Я слушал его объяснения вполуха, готовясь объяснить ему математические основы реактивного полета, когда осознал, что в его рецепт входят очень даже легко достижимые компоненты из еды и отходов производства наших технических служб. У меня зародились нехорошие подозрения.
– Грумгор, – начал я как можно более ласковым голосом, – а у тебя нет, случаем, нескольких сот грамм уже готового такого порошка?
Грумгор засмущался, закрутился, сказал: "Ну что ты, я ещё не успел", но явно почувствовал себя польщенным.

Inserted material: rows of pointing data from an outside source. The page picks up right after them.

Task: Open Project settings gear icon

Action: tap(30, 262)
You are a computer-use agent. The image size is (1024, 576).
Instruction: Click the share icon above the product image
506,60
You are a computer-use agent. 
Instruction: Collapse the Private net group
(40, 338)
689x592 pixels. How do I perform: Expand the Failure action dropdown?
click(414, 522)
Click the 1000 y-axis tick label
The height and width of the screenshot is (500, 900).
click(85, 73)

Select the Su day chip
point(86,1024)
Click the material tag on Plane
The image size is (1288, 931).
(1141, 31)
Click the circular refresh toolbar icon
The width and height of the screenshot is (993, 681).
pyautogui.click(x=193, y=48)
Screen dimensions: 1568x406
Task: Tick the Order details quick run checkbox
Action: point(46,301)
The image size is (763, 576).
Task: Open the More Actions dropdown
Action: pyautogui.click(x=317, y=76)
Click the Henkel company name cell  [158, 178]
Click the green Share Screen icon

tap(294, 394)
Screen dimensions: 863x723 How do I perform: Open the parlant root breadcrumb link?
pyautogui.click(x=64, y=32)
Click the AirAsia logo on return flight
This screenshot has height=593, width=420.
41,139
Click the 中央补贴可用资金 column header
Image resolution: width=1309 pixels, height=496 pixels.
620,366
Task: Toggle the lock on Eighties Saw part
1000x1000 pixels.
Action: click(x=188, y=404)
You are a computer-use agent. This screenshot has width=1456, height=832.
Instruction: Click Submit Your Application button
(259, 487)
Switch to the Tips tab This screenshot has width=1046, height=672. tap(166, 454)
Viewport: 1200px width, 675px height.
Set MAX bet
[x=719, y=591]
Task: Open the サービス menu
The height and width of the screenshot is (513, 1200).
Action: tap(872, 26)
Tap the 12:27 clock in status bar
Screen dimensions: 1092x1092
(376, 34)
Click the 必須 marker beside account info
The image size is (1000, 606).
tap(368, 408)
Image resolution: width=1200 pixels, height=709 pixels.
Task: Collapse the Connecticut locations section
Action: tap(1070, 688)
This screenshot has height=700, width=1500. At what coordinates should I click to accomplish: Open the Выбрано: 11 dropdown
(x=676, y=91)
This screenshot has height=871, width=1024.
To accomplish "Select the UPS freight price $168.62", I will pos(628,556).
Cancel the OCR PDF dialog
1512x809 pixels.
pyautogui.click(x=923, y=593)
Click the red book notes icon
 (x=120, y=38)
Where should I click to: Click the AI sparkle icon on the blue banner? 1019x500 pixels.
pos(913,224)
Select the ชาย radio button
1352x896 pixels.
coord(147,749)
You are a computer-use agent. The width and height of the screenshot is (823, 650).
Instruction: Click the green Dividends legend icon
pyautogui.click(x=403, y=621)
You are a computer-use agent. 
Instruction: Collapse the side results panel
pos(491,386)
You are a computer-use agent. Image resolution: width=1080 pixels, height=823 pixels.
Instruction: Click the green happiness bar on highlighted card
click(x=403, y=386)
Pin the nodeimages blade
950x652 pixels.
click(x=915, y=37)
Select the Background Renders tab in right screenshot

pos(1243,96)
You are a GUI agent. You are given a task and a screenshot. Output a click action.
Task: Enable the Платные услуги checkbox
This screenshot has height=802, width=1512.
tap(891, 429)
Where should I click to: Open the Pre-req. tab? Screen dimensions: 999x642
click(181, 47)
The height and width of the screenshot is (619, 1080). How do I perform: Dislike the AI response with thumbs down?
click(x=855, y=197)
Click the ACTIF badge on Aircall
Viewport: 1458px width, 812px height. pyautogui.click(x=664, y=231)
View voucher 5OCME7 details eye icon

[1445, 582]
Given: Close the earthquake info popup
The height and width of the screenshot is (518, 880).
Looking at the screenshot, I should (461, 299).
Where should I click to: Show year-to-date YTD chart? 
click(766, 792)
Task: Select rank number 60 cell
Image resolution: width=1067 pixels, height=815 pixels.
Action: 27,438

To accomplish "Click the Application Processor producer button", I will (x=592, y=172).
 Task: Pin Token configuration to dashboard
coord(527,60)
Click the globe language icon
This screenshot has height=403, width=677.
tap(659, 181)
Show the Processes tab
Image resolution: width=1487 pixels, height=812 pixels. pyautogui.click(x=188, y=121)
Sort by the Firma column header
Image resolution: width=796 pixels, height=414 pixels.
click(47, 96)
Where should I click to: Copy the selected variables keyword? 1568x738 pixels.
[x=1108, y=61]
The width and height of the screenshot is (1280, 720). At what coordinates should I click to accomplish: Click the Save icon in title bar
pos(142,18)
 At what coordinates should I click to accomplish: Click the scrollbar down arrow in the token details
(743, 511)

– Зато у меня есть килограмм остатков от ракетного топлива, подобрал на свалке, чтобы сделать игрушечную ракетку. Хочешь, вместе запустим? – и он вытащил из-под своей койки ящик. В ящике было полно всяких железяк, которые сделали бы честь коллекции любого мальчишки возраста "полных карманов". Среди них обнаружился здоровенный кусок ракетного топлива из твёрдотопливного ускорителя исследовательской ракеты. "Изофарбрам" – головная боль всех ракетчиков, очень мощная и очень неустойчивая взрывчатка. Её из-за неустойчивости применяют только в беспилотных исследовательских ракетах. При мысли о том, что с нами могло произойти, упади на неё хоть одна искра от случайно столкнувшихся соседних железок, мне стало дурно. И как он только смог выковырять её из ускорителя, не взорвавшись? Интересно, кто же выложил на открытую свалку взрывчатку?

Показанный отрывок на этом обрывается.